** BEGIN DATASET ROWS **

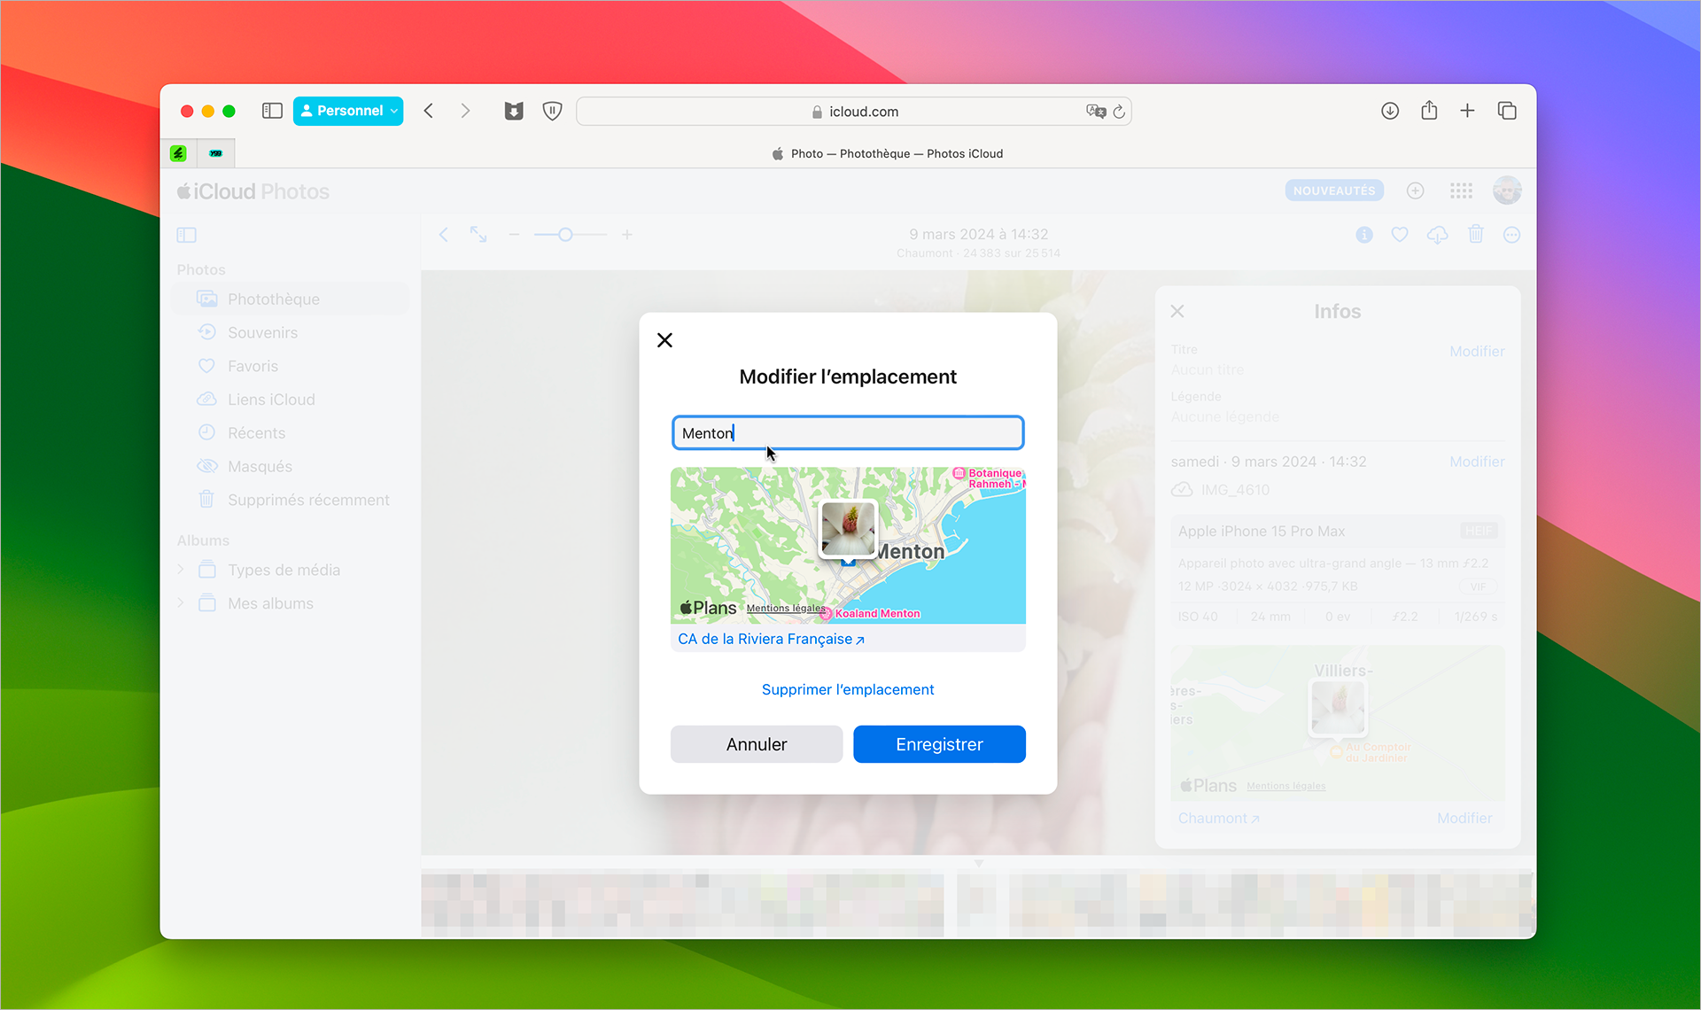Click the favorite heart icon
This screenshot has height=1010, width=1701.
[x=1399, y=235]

** END DATASET ROWS **
** BEGIN DATASET ROWS **

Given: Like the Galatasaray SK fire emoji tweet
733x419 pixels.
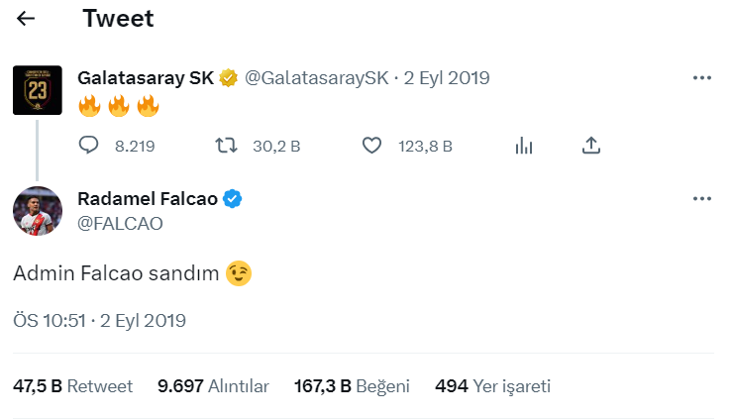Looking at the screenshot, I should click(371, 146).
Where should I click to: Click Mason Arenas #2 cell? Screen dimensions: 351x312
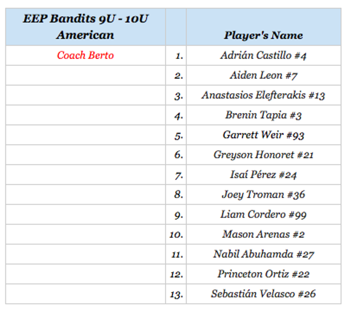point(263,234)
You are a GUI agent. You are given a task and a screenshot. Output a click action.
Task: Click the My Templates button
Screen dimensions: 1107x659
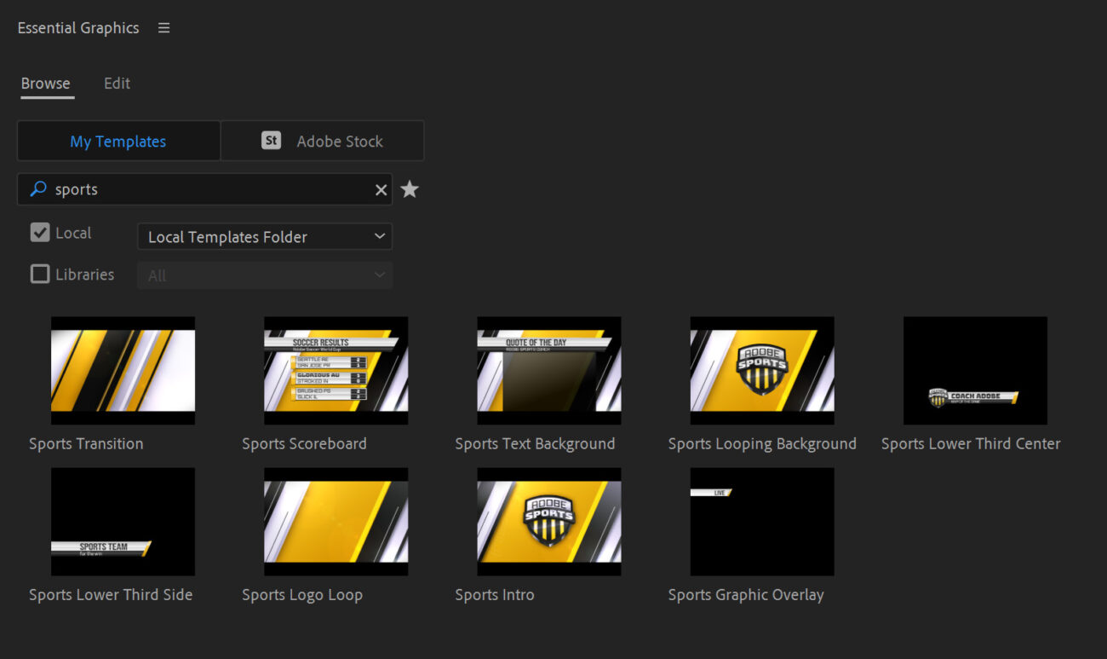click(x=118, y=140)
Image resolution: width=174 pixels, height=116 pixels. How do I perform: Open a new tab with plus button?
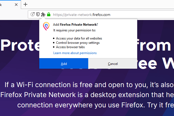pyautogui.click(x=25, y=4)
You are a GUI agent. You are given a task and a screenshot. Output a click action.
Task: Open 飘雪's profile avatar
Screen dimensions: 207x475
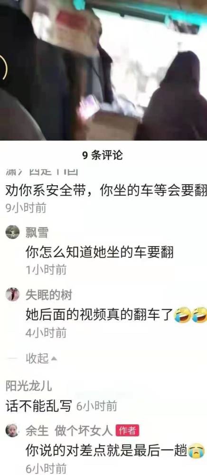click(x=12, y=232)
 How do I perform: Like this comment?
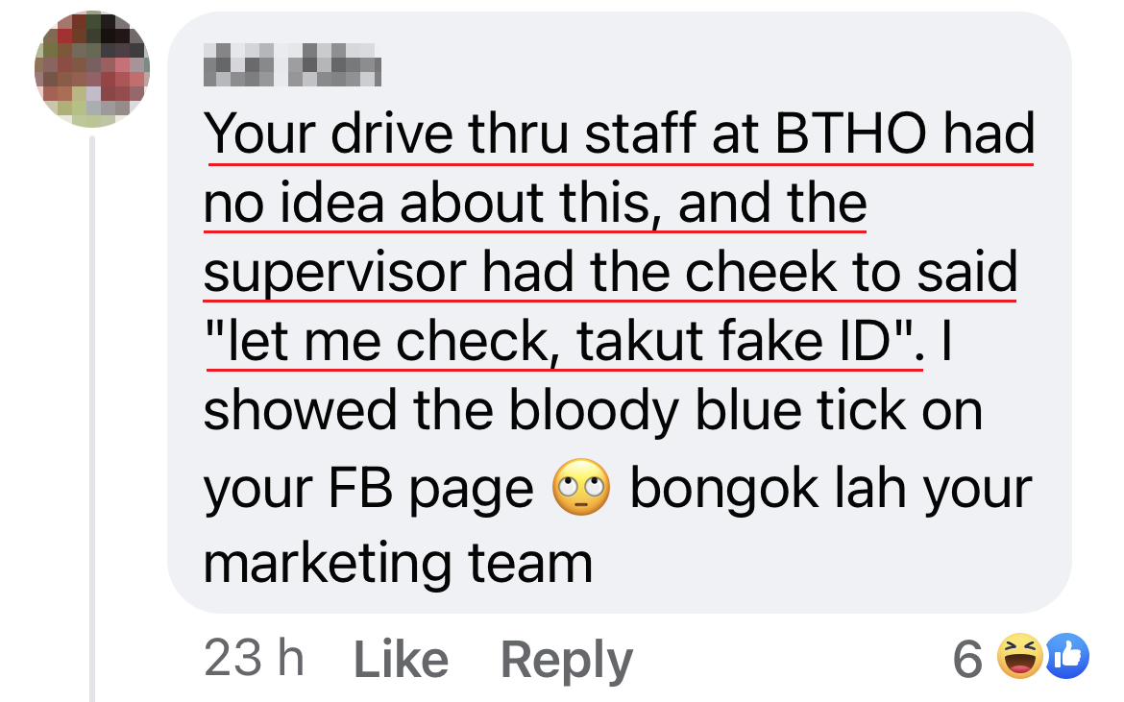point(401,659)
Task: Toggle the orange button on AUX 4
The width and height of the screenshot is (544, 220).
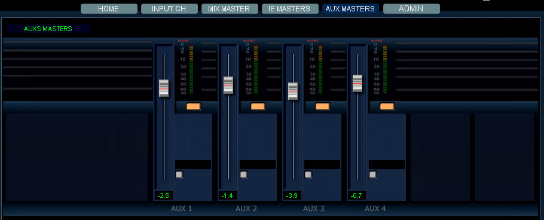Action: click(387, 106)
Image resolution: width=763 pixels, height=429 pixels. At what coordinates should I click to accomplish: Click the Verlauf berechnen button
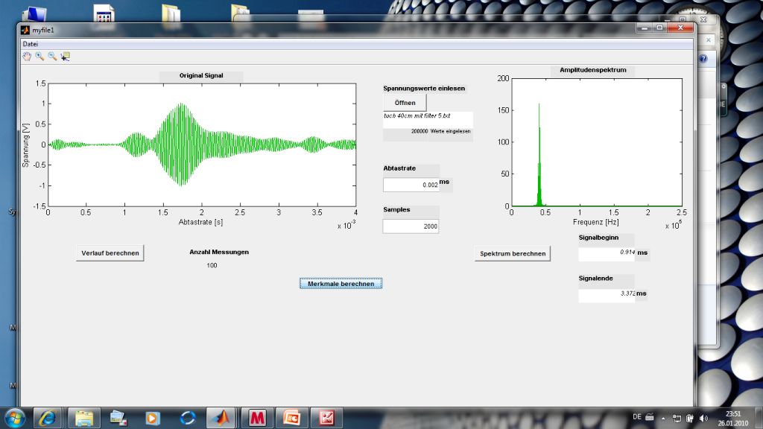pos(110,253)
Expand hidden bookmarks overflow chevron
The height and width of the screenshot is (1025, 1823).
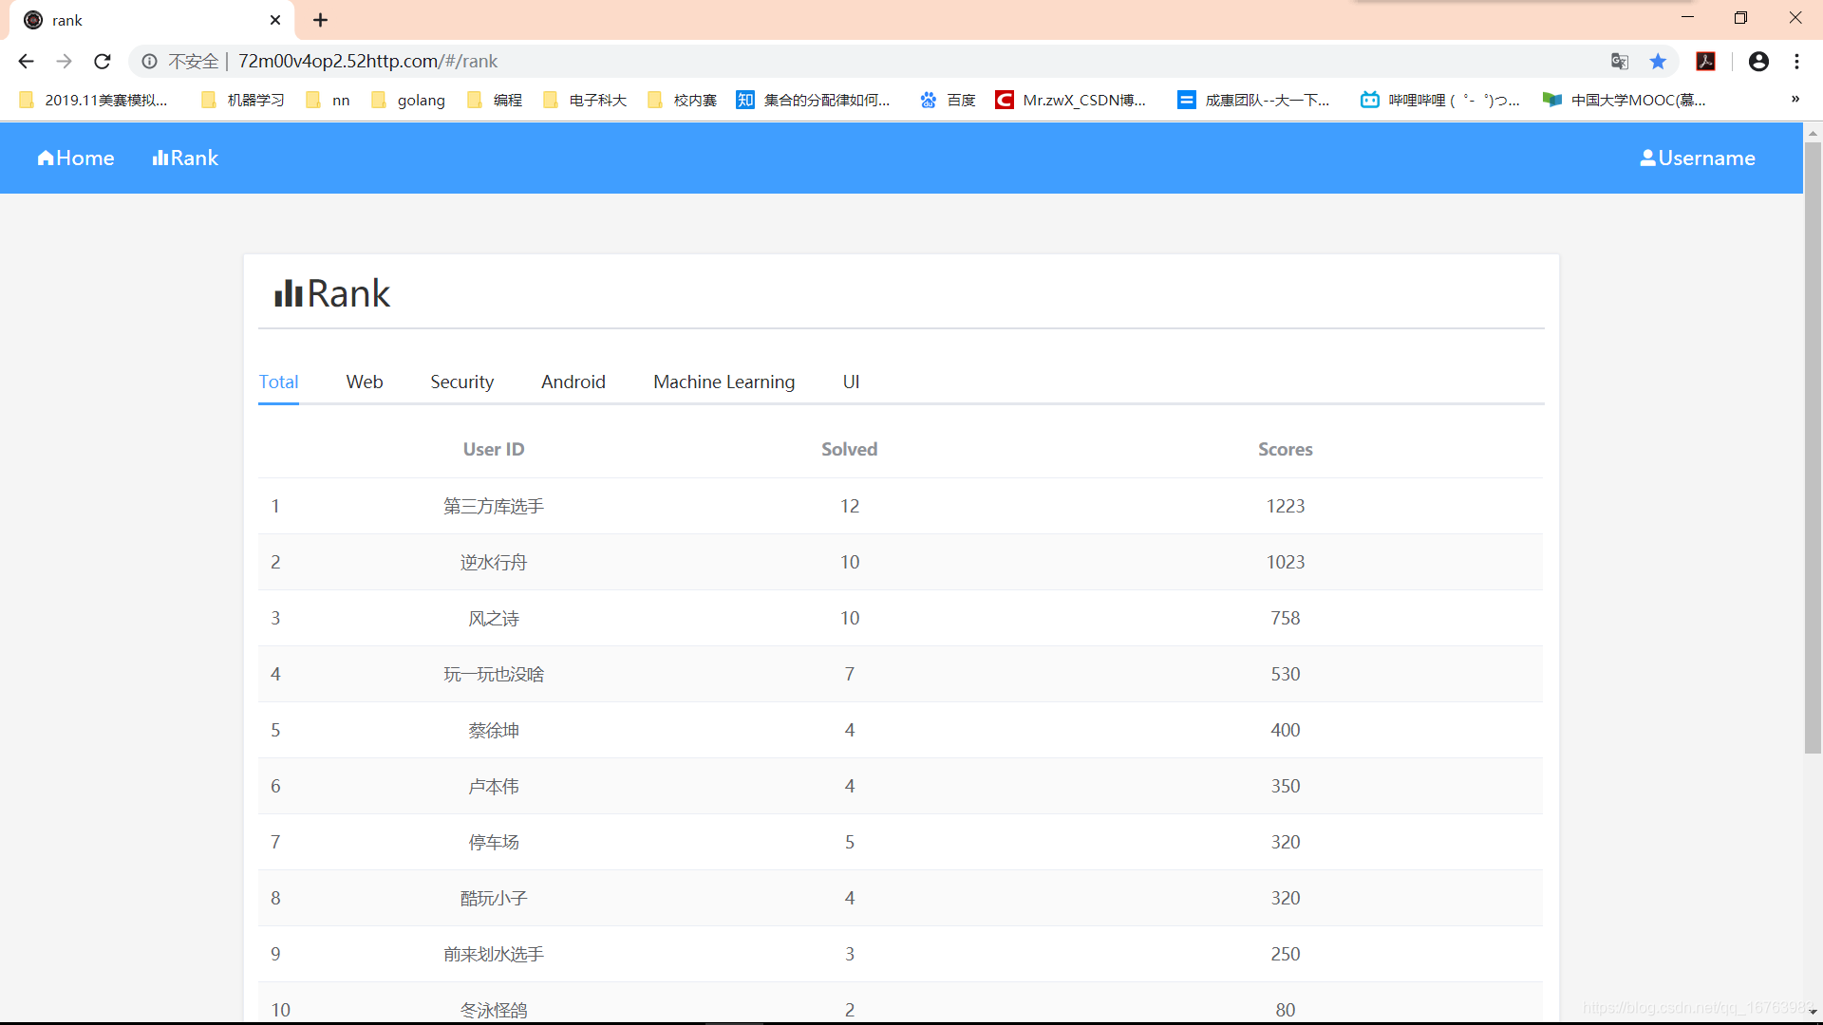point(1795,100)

** END DATASET ROWS **
** BEGIN DATASET ROWS **

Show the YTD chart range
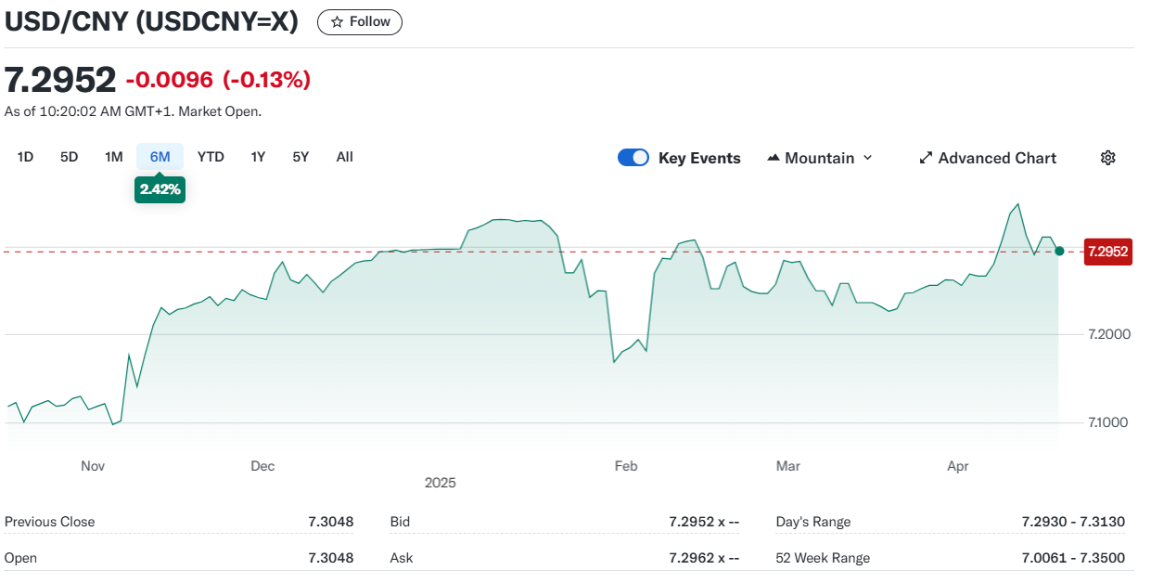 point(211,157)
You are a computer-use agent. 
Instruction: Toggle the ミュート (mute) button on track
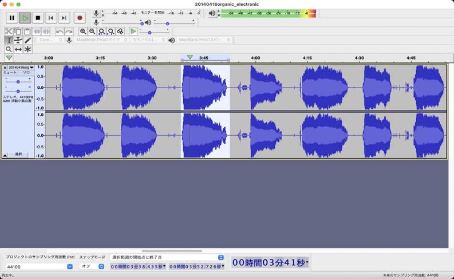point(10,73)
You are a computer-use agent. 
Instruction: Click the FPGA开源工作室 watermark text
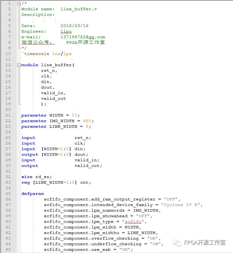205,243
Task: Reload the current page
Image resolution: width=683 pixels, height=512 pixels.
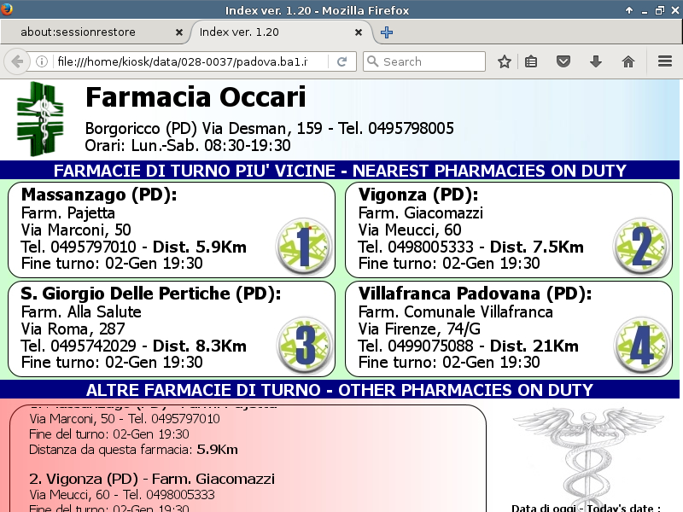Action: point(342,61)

** END DATASET ROWS **

◆ PROBLEM TO WORK ON
Rewrite the lines between the one holding "Show the YTD chart range" and the one holding "Action: point(342,61)", inclusive, replacing "computer-use agent" with "GUI agent" and changing nothing else. Leave the pictures out of your answer.

◆ RESULT OF THE TASK
Show the YTD chart range
 point(211,157)
You are a GUI agent. 
Instruction: Toggle the ミュート (mute) button on track
point(10,73)
You are a GUI agent. 
Instruction: Click the FPGA开源工作室 watermark text
205,243
Task: Reload the current page
Image resolution: width=683 pixels, height=512 pixels.
Action: point(342,61)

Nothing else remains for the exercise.